Zodra de eerste sessie een UNLOCK TABLES commando uitgeeft, zal de SELECT commando dat aangeroepen is in de tweede sessie worden aanvaard voor verwerking, omdat de tabel niet langer geblokkeerd.
MySQL (Session #1) |
UNLOCK TABLES; (1 row(s) affected)
|
MySQL (Session #2) | ||||||||||
SELECT COUNT(FlightID) FROM flight WHERE FlightID=834; (4 row(s) returned)
|
||||||||||
|
Merk op uit de uitvoer de tijd die nodig is om een eenvoudige SELECT-opdracht uit te voeren: Dit omvat de wachttijd die nodig is totdat de tabelvergrendeling worden vrijgegeven. Dit moet een van de belangrijkste nadelen illustreren van tabelvergrendelingen: Als een thread zijn vergrendelingen nooit vrijgeeft, zullen alle andere threads die toegang proberen te zoeken tot de vergrendelde tabellen blijven wachten op de ontgrendeling, wat leidt tot ernstige verslechtering van de prestaties in het geheel.
Welk type vergrendeling heeft een hogere prioriteit?
In situaties waarbij zowel lees- en schrijfvergrendelingen mee gepaard gaan, zal MySQL aan schrijfvergrendelingen een hogere prioriteit toekennen om ervoor te zorgen dat wijzigingen aan de tabel zo spoedig mogelijk wordt opgeslagen op de harde schijf. Dit vermindert het risico op dat wijzigingen verloren zouden gaan in het geval van een schijfcrash of een systeemfout.

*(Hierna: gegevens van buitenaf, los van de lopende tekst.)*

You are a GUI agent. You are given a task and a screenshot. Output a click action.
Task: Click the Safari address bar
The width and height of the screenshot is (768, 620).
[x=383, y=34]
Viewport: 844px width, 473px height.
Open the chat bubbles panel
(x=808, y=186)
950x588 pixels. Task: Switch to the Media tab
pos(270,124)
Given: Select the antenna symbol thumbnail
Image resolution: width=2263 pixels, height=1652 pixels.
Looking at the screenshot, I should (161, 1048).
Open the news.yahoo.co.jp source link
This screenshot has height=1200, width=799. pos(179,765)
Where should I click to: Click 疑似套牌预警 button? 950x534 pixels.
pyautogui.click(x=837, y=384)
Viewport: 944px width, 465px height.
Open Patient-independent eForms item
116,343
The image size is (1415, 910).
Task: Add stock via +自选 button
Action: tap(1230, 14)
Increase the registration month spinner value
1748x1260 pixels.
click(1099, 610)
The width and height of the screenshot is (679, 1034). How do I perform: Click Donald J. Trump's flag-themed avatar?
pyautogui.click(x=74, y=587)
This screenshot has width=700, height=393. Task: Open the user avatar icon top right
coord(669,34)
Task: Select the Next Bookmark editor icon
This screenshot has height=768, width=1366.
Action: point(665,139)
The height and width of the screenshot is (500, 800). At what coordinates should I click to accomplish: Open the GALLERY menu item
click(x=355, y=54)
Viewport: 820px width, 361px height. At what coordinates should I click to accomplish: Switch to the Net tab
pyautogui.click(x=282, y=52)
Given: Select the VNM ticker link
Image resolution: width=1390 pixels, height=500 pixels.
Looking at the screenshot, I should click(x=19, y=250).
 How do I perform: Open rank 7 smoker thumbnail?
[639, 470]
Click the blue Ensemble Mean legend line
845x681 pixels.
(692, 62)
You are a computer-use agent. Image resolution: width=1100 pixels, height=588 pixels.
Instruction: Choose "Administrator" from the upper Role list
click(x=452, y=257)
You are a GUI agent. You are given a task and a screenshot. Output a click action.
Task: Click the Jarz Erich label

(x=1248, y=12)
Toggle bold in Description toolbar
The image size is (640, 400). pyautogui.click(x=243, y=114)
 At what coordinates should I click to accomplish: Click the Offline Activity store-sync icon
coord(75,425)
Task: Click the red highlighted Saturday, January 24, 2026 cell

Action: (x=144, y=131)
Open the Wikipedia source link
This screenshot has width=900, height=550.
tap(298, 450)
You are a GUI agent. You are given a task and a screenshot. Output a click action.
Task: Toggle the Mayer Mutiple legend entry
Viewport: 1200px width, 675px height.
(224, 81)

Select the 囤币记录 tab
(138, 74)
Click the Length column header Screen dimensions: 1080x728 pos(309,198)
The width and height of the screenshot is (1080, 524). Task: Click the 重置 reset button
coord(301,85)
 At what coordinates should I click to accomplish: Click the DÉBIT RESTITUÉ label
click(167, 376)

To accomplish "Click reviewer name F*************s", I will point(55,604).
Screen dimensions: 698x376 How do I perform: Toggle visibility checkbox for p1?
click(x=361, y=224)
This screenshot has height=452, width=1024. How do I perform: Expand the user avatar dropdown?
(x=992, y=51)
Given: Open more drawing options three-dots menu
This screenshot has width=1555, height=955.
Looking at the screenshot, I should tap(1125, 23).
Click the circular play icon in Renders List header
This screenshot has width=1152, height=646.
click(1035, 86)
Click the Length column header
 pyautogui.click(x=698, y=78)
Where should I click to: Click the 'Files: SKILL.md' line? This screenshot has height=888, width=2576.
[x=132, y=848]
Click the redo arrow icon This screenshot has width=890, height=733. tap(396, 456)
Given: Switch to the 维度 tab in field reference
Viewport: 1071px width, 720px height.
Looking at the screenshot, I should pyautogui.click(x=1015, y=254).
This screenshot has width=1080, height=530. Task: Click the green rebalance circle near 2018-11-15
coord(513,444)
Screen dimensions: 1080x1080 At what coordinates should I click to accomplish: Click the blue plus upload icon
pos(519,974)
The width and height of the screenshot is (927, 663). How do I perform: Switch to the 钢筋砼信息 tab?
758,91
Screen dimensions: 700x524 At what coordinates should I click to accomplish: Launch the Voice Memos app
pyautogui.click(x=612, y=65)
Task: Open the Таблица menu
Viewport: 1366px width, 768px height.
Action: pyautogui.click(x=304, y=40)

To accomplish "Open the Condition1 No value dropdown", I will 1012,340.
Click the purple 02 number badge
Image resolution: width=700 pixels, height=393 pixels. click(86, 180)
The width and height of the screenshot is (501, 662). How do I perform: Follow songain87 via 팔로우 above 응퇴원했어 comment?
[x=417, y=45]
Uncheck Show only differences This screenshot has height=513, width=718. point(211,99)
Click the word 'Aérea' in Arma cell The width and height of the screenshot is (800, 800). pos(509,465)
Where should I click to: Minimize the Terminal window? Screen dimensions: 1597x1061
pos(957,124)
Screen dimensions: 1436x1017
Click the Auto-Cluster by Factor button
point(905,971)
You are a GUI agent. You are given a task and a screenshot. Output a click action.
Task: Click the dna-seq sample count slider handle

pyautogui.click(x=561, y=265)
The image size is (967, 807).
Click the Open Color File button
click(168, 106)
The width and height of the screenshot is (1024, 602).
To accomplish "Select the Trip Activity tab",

Implementeren van Pseudo-transacties met tabelvergrendeling
Deze sectie zal nu een transactie illustreren door het gebruik van tabelvergrendelingen door het herschrijven van een van de eerdere voorbeelden transactionele vergrendelingen en MyISAM tabellen. In een eerder voorbeeld, bevatten de stappen, het creëren van een record voor de vlucht, het definiëren van de vlucht, de dag en tijd van vertrek en het definiëren van de klasse en de zitplaats van de vlucht.
Omdat elk van de drie betrokken tabellen worden gewijzigd wanneer een nieuwe vlucht wordt toegevoegd, moeten zij worden vergrendeld in schrijfmodus zodat andere threads niet interfereren met de transactie.
MySQL |
LOCK TABLES flight WRITE, flightdep WRITE, flightclass WRITE; (0 row(s) affected)
|
Zoals eerder uitgelegd, houdt de schrijf-modus in dat andere threads niet kunnen lezen of kunnen schrijven naar de vergrendelde tabellen zolang het systeem vergrendeld is. Daarom moet de transactie kort maar krachtig zijn om vertragingen in de verzoeken om gegevens van deze tabellen te voorkomen.
MySQL |
INSERT INTO flight (FlightID, RouteID, AircraftID) VALUES (834, 1061, 3469); (1 row(s) affected)
|
SAVEPOINT flight1; (0 row(s) affected)
|
INSERT INTO flightdep (FlightID, DepDay, DepTime) VALUES (834, 4, '16:00'); (1 row(s) affected)
|
Controleer of de gegevens correct zijn ingevoerd met een SELECT:
MySQL | ||||
SELECT COUNT(FlightID) FROM flight WHERE FlightID=834; (1 row(s) returned)
|
||||
|
Ontgrendel de tabellen, en je bent klaar!
MySQL |
UNLOCK TABLES; (1 row(s) affected)
|
Totdat de tabellen zijn ontgrendeld, zullen alle andere threads die toegang proberen te krijgen tot de drie vergrendelde tabellen gedwongen worden om te wachten. De finesse van de transactionele aanpak ontbreekt hier, waarbij pagina- en rij-niveau vergrendelingen andere cliënten toestaan om met de gegeven te werken, zelfs tijdens de duur van een transactie.
Dat gezegd hebbende, echter helpen tabelvergrendelingen om wijzigingen in verschillende cliënt-sessies van elkaar te isoleren (gebruikt enigszins een ietwat primitieve manier) en daarbij gebruikers helpen die vastzitten aan de oudere, niet-transactionele tabel types met het implementeren van een ‘bijna-transactionele’ omgeving voor hun toepassing.